I am using scrapy to crawl this page
class QuotesSpider(scrapy.Spider):
name = "tesco"
start_urls = [
'https://www.tesco.com/direct/tv-offer.event?icid=offers_trade_slot1',
]
def parse(self, response):
for quote in response.xpath('//li[contains(#class,"product-tile")]'):
learningscrapyItem = crawlerItem()
learningscrapyItem['title'] = quote.xpath('.//h3/a/text()').extract_first()
price = quote.xpath('.//div[#class="buy-box-container"]/p[2]/text()').extract_first()
learningscrapyItem['price'] = price.strip()
yield (learningscrapyItem)
I am having issues with the price xpath which is only pulling some prices:
//div[#class="buy-box-container"]/p[2]/text()
By removing text() I think I can see the reason why, the ones that are pulling the price though are setup like the below:
<p class="price">
£189.00
</p>
The ones that are not are structured like:
<p class="price">
<span class="from">From</span>
£549.00
</p>
So the strip() appears to be removing these.
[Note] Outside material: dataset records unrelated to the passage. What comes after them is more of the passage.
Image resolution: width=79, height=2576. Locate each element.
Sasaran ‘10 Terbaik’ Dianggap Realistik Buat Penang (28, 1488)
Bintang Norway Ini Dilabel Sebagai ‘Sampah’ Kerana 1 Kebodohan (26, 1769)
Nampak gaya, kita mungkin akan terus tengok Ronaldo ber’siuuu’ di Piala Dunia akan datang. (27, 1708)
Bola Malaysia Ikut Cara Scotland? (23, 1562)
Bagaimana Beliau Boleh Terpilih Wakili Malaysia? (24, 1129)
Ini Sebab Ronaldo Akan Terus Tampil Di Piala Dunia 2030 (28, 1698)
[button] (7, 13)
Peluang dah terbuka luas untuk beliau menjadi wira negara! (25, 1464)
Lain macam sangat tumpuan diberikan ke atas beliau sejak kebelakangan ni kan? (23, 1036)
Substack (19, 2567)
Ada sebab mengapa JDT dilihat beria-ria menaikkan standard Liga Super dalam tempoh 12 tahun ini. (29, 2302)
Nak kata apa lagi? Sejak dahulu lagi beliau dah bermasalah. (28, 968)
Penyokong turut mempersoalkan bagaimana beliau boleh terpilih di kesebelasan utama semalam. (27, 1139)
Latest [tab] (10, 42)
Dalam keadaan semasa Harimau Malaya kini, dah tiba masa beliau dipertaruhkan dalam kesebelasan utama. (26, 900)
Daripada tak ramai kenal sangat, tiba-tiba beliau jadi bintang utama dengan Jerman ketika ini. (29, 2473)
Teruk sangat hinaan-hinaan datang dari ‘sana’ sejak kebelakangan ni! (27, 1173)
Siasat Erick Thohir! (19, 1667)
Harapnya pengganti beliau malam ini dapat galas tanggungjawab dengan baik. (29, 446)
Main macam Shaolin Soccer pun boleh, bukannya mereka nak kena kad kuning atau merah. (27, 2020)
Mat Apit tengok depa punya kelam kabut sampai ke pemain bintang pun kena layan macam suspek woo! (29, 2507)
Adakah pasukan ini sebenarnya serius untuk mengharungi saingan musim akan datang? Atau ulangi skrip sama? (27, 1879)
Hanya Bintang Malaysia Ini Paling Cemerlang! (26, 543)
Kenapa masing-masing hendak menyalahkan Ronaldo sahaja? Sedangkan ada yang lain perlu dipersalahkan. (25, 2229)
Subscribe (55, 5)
Is there a way with Xpath that I can get the text from within the paragraph tag and not from/or the span within it?
Thanks.
The problem is that /text() would only match the direct text child node and, you understood correctly, that the second example breaks the selector.
I would just get all the "text" nodes from inside the "price" element and grab the amount with .re_first():
price = quote.xpath('.//div[#class="buy-box-container"]/p[2]//text()').re_first(r"\d+\.\d+")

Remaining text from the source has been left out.